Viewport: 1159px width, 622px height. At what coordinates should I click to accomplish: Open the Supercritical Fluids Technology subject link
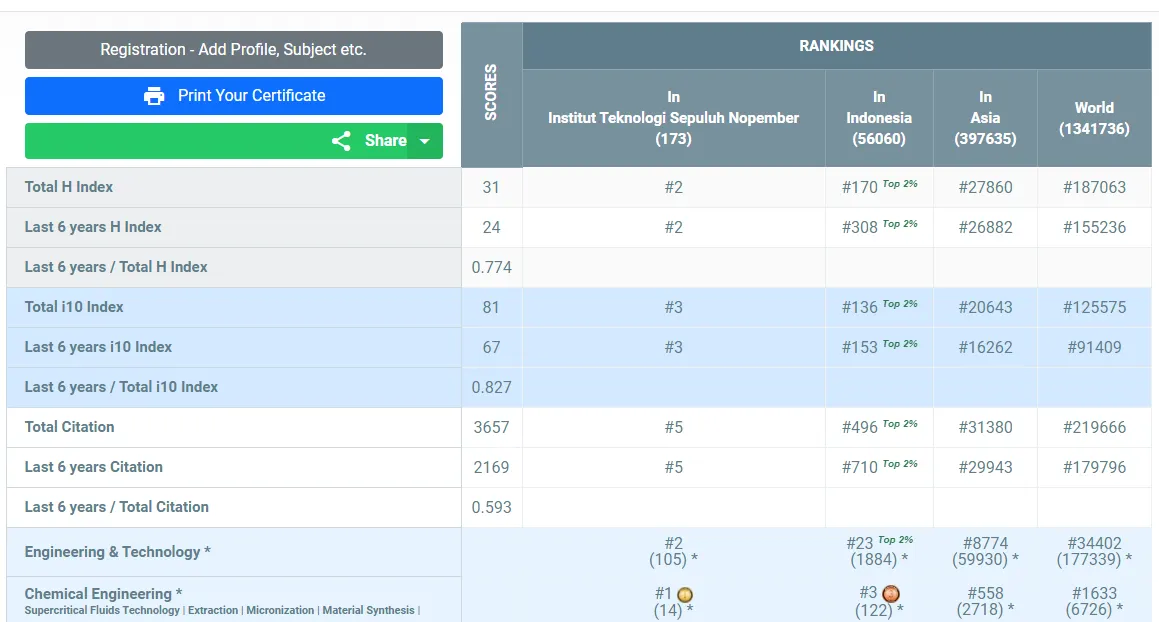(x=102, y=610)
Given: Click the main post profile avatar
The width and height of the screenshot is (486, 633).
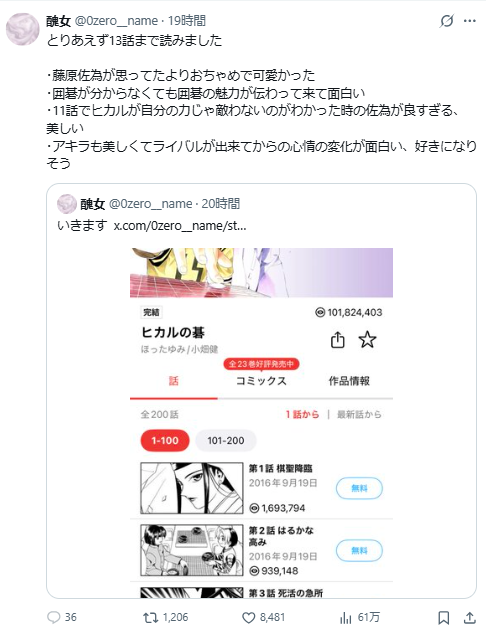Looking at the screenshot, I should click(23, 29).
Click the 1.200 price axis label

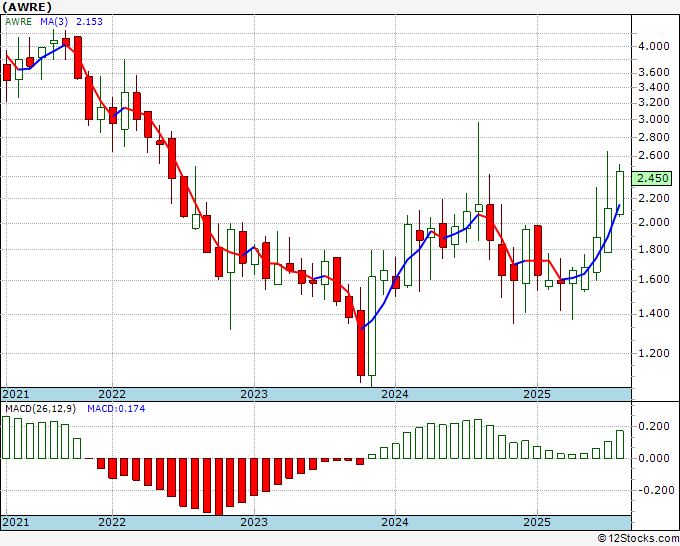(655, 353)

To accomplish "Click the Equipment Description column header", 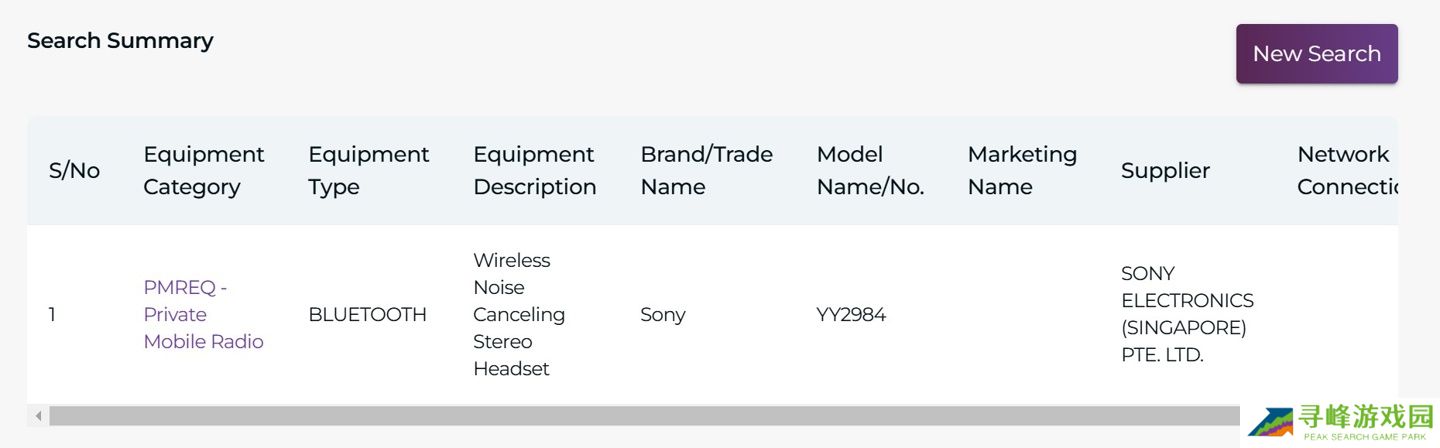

### TASK DETAILS
Leave the images out and transcribe the remaining data above word for word.

### SOLUTION TO THE EXERCISE
Viewport: 1159px width, 622px height. At what coordinates should I click to accomplish: Open the Supercritical Fluids Technology subject link
(x=102, y=610)
Given: Click the main post profile avatar
The width and height of the screenshot is (486, 633).
Looking at the screenshot, I should click(23, 29).
Click the 1.200 price axis label

(655, 353)

To accomplish "Click the Equipment Description column header", 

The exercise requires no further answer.